I exhibited the specimens and books sent by his Majesty for some weeks in the Central Hall of the museum, before they were incorporated in the great collection, for I felt that it was a rare and interesting thing that a king should not merely take a sportsman’s pleasure in birds, beasts, and fishes, but actually be, so to speak, “one of us”—a zoologist who discovers, describes, and names new things. The Prince of Monaco is the only other head of a State who is a serious scientific naturalist. He has built and endowed a magnificent museum and laboratory at Monaco, where his skilled assistants carry on researches and look after the extremely valuable and important collections which he has himself made in a series of cruises in the Atlantic extending over many years. He has not only employed capable naturalists to help him, but is himself the chief authority and an original discoverer in “oceanography,” the science of the great oceans.

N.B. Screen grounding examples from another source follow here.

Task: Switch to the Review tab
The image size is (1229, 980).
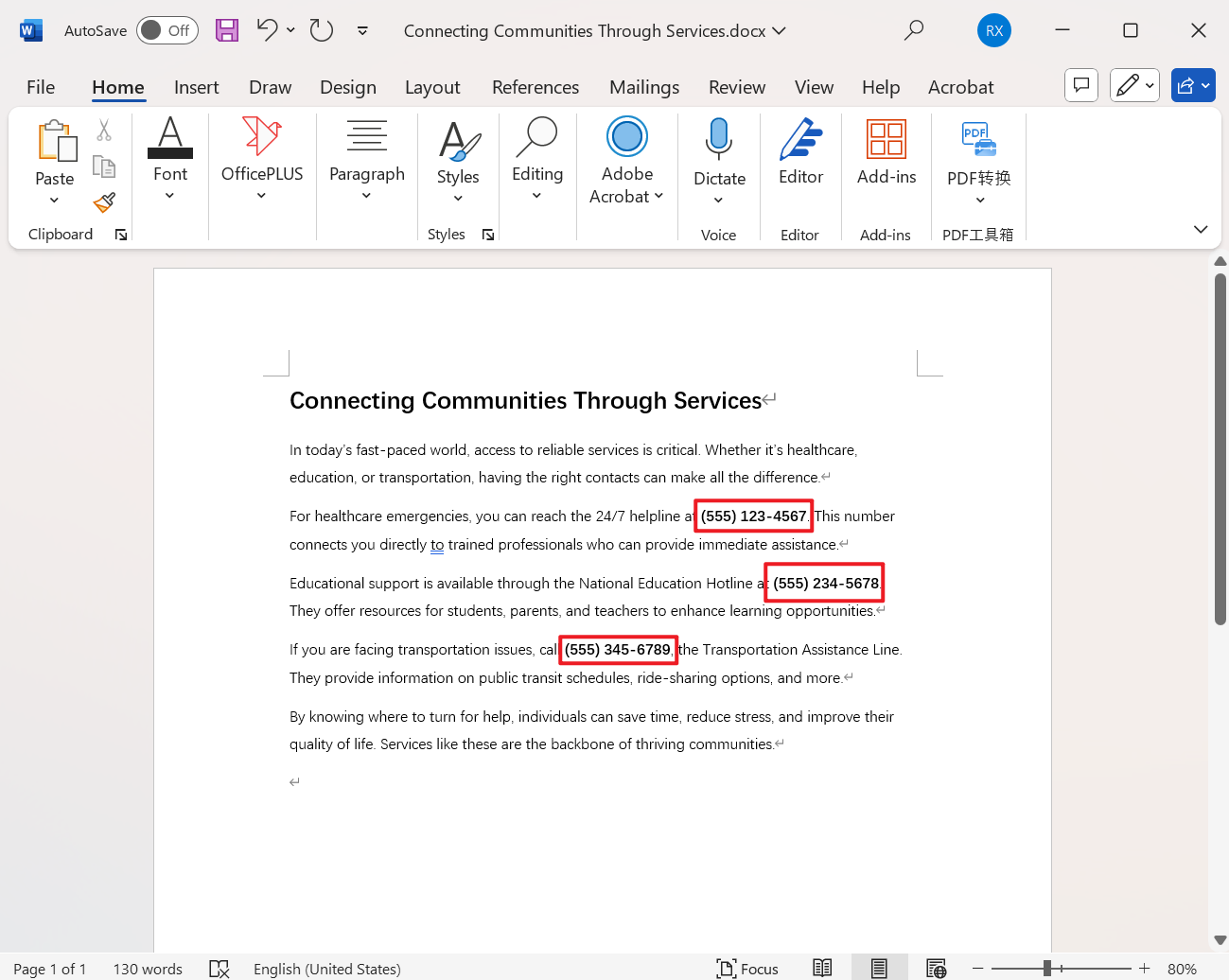Action: tap(736, 87)
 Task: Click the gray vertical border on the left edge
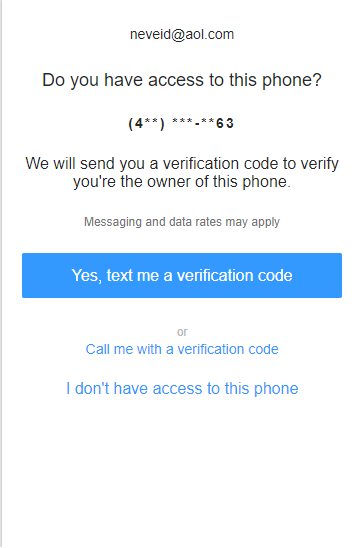pyautogui.click(x=1, y=274)
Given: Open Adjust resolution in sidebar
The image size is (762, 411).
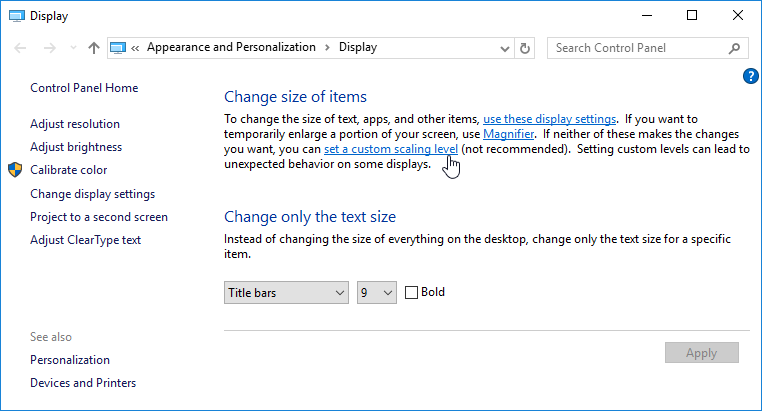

A year or so ago, when Dom Carlos visited Paris, a special fÊte and reception was organised in his honour at the “MusÉum d’Histoire Naturelle,” in the Jardin des Plantes. The “Museum” of the Jardin des Plantes is a very remarkable institution, including a zoological and botanical garden, laboratories of chemistry, physics, and physiology, besides the great collections of minerals, fossils, skeletons, and preserved specimens of animals and plants. It is governed by the professors and the director who are in charge of the garden, the laboratories, and the collections, and owes its dignity and its celebrity to the distinguished men of science who for a century and a half have made discoveries and taught there. They are not subject to a board of eminent and wealthy persons, nor is the administration of the antiquities at the Louvre and of the National Library muddled up with that of the great scientific workshop of Natural History.

When the President of the Republic conceived the plan of entertaining the King of Portugal at the Museum of Natural History there were those who supposed that the Minister of Education would, as a great State official, be called upon to arrange the proceedings. Nothing of the sort was done. It was found that the Minister had no authority in regard to the Museum, which, as an independent State institution, organised and carried out the reception through its own officers. The director and professors received President FalliÈres and the King, escorted by the troops of the Republic. The garden and buildings were ablaze with light and colour, and a large company assembled to take part in the fÊte. In the great hall of the museum Becquerel, Moissan, and others showed their most recent discoveries as to radium, artificial diamonds, and such matters to the King; others exhibited new birds and fishes, the okapi and newly-discovered fossils, and briefly explained their history and significance. The King conferred decorations on the scientific staff, and gave friendly acknowledgments to all who had thus sought to gratify his special tastes, and prepared for him a really exceptional gala-demonstration of scientific discovery. The official “middle-men,” who in other countries contrive to divert the honour and emoluments due to men of science, to their own profit, were on this occasion happily kept at a distance.